## The problem
Where the string "button" shows up in a line of the records, copy that line.

Records from a data source:
- Opening Delimiter -

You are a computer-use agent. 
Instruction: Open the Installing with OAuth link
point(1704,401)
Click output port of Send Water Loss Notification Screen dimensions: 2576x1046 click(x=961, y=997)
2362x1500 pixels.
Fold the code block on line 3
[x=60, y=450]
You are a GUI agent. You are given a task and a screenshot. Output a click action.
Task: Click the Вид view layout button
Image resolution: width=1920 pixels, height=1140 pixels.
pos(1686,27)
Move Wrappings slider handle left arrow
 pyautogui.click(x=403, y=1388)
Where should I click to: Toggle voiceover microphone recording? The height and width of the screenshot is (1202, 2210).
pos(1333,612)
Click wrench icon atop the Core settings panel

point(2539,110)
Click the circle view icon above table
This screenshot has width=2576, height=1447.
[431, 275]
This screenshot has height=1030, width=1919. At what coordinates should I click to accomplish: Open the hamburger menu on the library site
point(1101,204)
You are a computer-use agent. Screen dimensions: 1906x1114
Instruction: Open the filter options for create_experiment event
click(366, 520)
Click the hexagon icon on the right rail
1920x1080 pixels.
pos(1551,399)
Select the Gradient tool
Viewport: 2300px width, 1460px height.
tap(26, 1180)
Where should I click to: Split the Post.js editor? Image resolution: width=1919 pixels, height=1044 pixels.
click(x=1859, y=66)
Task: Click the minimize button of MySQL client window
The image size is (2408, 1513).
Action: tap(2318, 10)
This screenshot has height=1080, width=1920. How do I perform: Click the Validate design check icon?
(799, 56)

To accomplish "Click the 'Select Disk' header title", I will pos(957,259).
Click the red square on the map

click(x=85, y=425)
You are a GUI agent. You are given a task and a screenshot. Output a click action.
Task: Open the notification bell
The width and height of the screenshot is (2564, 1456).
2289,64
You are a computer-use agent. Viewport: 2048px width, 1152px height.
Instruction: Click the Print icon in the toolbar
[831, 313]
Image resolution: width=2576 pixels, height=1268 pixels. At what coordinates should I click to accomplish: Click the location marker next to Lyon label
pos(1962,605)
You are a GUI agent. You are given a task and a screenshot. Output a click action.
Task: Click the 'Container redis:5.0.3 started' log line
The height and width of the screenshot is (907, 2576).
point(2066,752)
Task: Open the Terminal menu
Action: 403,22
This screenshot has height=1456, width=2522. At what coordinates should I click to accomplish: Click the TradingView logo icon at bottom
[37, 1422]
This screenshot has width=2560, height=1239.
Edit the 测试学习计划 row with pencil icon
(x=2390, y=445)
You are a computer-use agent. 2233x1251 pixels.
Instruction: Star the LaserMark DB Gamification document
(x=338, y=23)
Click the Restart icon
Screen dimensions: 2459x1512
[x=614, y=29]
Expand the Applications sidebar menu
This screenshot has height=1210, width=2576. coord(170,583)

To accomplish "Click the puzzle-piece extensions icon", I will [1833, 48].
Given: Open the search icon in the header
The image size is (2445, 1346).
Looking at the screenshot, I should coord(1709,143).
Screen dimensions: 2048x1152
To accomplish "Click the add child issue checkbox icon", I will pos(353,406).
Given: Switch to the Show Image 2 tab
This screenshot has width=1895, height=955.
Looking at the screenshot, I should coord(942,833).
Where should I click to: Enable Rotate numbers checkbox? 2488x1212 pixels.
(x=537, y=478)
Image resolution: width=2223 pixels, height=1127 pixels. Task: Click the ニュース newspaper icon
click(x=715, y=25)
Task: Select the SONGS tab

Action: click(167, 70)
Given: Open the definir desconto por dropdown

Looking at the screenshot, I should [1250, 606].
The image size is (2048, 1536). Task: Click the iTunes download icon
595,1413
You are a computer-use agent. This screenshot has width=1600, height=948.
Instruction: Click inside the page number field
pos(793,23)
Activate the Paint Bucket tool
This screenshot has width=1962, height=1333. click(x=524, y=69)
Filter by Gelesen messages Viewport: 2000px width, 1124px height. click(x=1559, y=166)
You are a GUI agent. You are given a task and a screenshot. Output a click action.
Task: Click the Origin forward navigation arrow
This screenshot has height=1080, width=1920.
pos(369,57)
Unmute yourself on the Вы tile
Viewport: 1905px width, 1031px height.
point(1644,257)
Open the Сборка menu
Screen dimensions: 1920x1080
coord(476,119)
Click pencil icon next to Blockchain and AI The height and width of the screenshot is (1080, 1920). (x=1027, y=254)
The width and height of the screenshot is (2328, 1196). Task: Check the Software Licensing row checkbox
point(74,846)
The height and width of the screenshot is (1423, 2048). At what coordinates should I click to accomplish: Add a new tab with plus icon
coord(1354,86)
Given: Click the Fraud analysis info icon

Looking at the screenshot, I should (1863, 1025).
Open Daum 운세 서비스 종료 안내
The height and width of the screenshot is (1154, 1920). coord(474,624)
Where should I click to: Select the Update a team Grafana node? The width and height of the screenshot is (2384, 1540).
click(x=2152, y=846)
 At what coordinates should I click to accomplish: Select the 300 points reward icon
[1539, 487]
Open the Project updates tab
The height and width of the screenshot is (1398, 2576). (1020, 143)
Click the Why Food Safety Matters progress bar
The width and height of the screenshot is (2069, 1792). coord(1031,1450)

- Closing Delimiter -

## Written reply
Task: Click the Вид view layout button
Task: Click the minimize button of MySQL client window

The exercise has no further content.